We are these days witnessing the same thing across the country. Mr. Obama & Co. want health care reform and they insist on doing it their way. As they spread across the land taking their plans to various communities, people are gathering to hear them and in lots of places they are not liking what they are hearing. So they protest, sometimes showing visible outrage with what they are hearing. And, yes, some of these meetings are attended by people who have been urged to show up by organizers who would like them to make it evident that they oppose the administration's plans.
Many of them probably took a leaf out of Mr. Obama's own book about how to organize communities to achieve exactly what these protesters and their own organizers have in mind. (Mr. Obama was famously involved in leading people in various communities to organize people so that they can more effectively promote their agendas.) But turn around is not fair play by any means, not if one listens to Mr. Obama's cheerleaders in the media, the likes of Paul Krugman, Gail Collins, and Charles M. Blow, all of them writing on the Op Ed page of The New York Times denouncing the protesters and whoever may or may not have had a hand in organizing them.
Why is it Democrats who finds it so intolerable when democracy doesn't go their way? Why can only those results that support their own "ideological agenda"--a term Mr. Obama & Co. like to deploy when they wish to besmirch the opposition--manage to be democratic, while when the vote or the meetings go against them, something must have undermined the democratic process? My guess is that many of these folks really do not want democracy at all. They have their plans, in which they have full confidence whether Americans across the country agree with them, and only when the majority likes those plans will majority rule--or even just minority participation--be something that's acceptable to them.

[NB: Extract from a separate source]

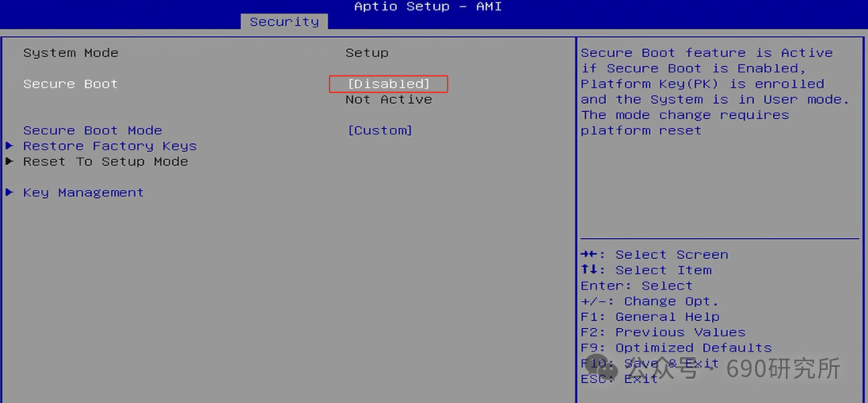Select the Secure Boot Mode label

Mind you, it is not my point to insist on carte blanches for democracy, not by any means. I am in full accord with the implication of that famous example of misguided democracy provided by the lynch mob. However the majority might insist on hanging someone, if no due process was followed in convicting him, it's a no go. Democracy itself isn't sufficient. It must be guided by principles of justice, which is what due process brings to the table. Limited democracy, applied by restricting the process to matters open for a vote, is the ticket, not the bloated, illiberal sort so many enthusiasts want. An that is how democracy is supposed to work in a free country. Some rather few matters can be up for a vote, yes, but not everything. The Bill of Rights was added to the U.S. Constitution precisely in that spirit. No majority support for forcing people to worship in a given way can be legitimate; no majority support for shutting down disagreeable editorialists--and, by extension, community organizers--is legitimate. Not even majority support for taking people's property unless, again, due process has been in play.
Maybe Democrats should abide by the spirit that gave rise to the principles of their party. Even the Bush administration took it to heart not to roundly denounce the protesters of its policies by impugning their commitment to the democratic process.